__REQUIREMENT__.
Beginning with the line that holds "Click the AdAccountOrGroup", copy each line through the end of the material below, exactly and with no pictures.

__INFORMATION GIVEN__.

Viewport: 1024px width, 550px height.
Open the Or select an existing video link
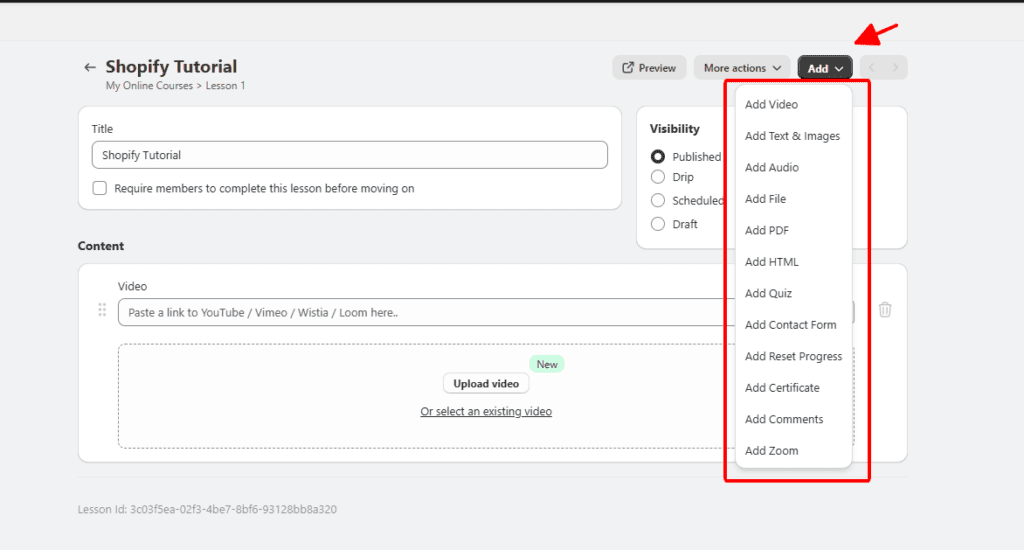tap(486, 411)
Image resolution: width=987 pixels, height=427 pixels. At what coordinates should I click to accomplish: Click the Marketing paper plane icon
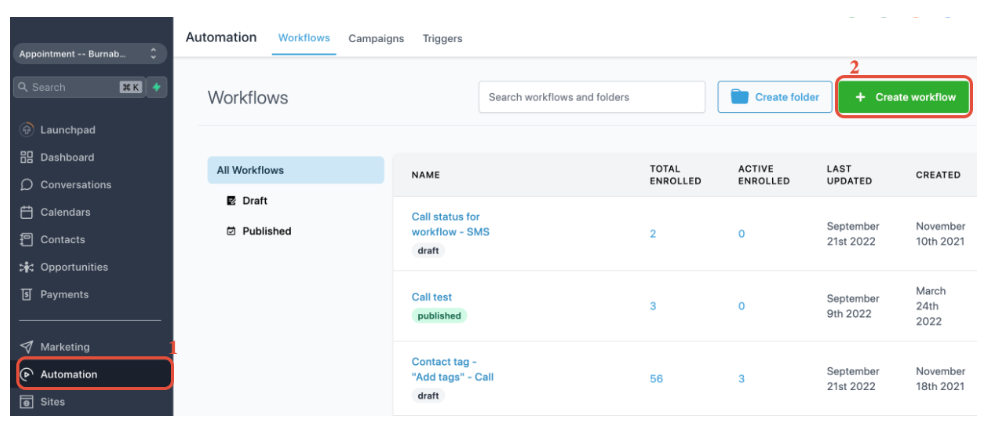coord(27,347)
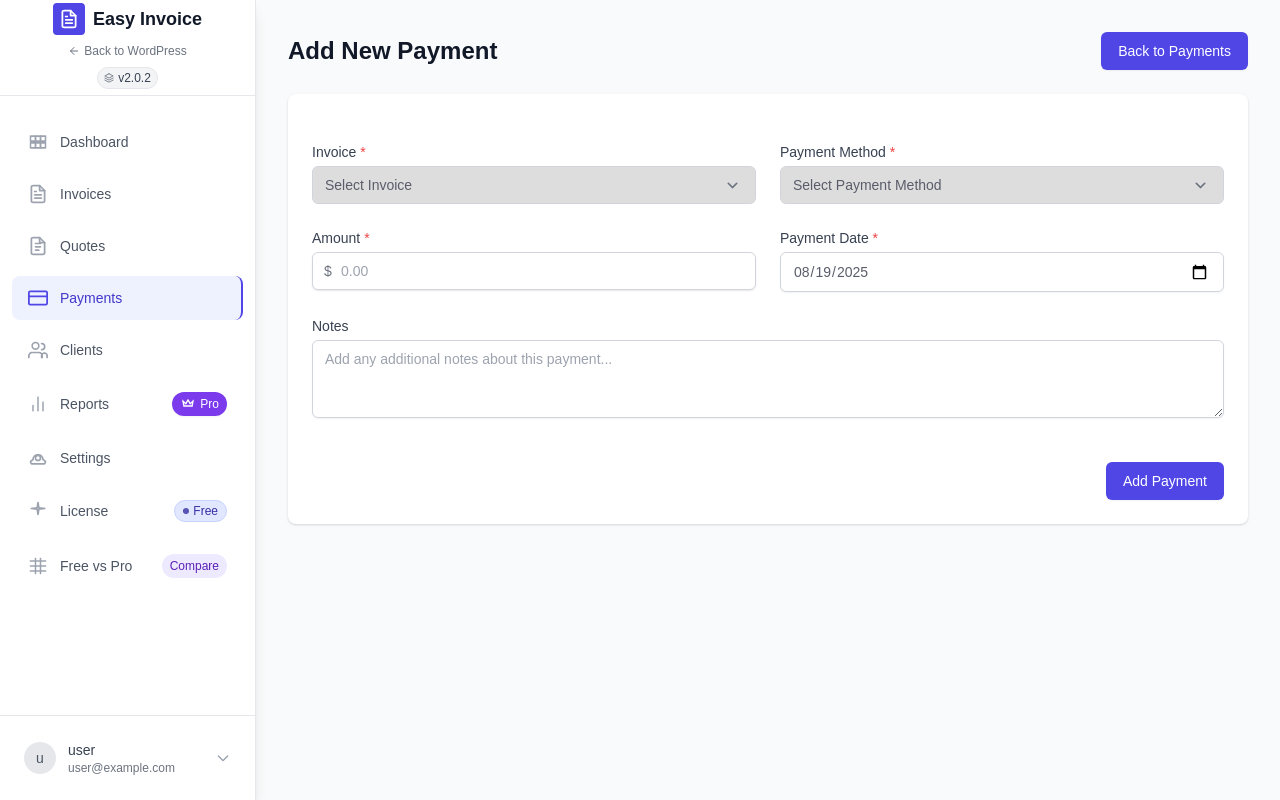The width and height of the screenshot is (1280, 800).
Task: Click the Easy Invoice logo icon
Action: (x=69, y=19)
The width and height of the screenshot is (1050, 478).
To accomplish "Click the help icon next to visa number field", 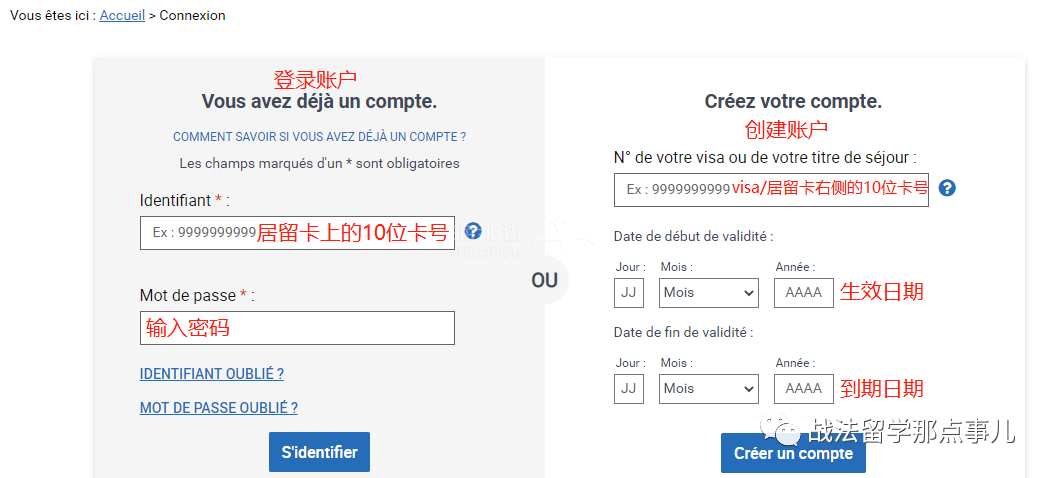I will (947, 188).
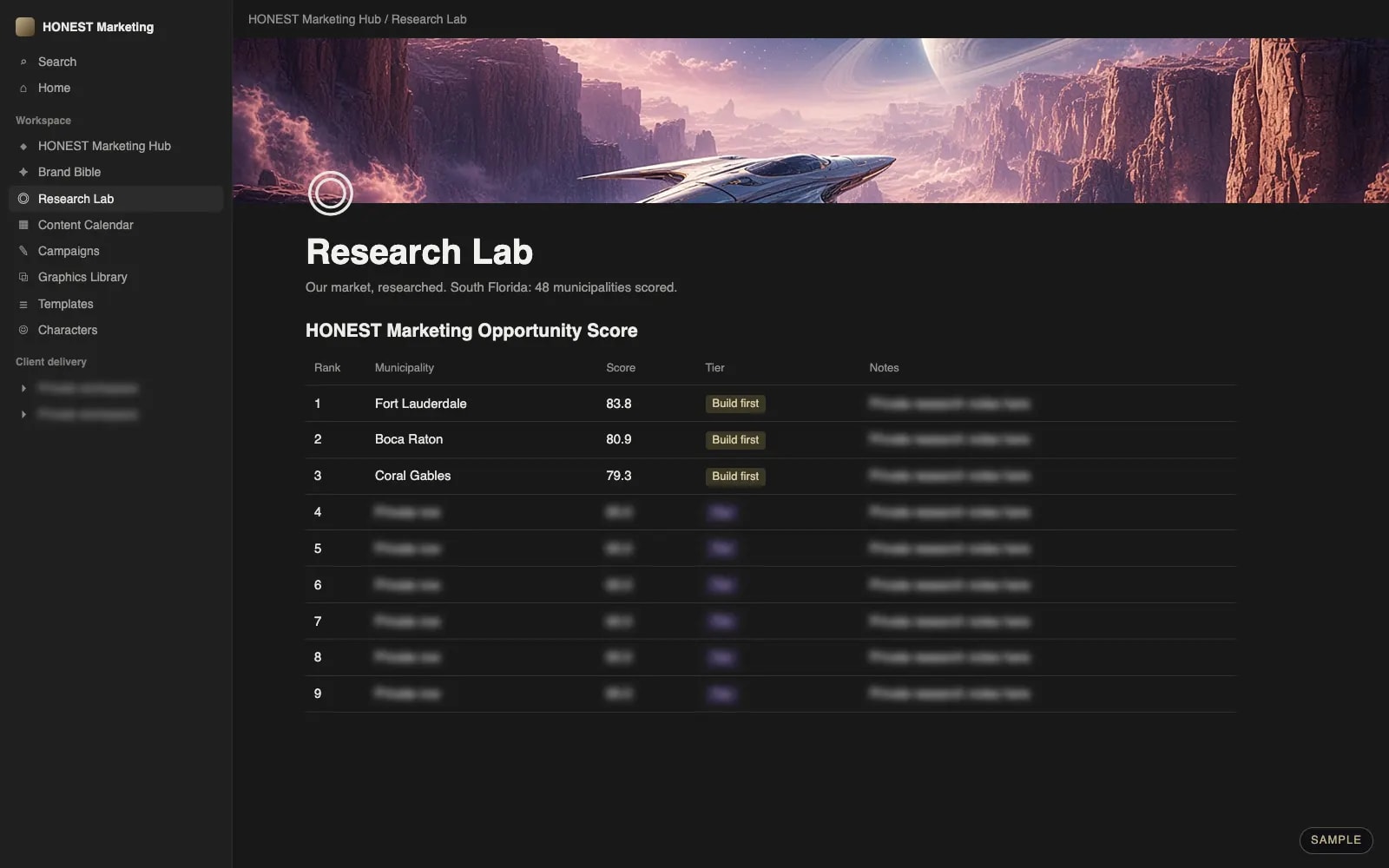Select Research Lab in the sidebar

[115, 199]
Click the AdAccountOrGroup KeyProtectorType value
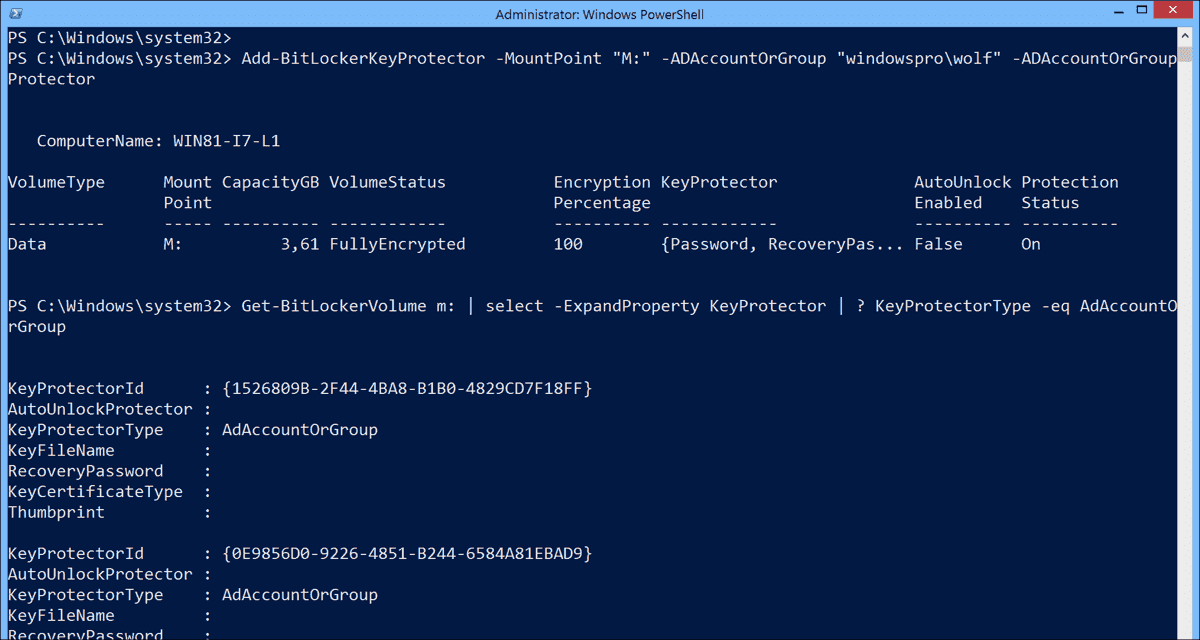 tap(300, 429)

__WRITTEN REPLY__.
Click the AdAccountOrGroup KeyProtectorType value
 tap(300, 429)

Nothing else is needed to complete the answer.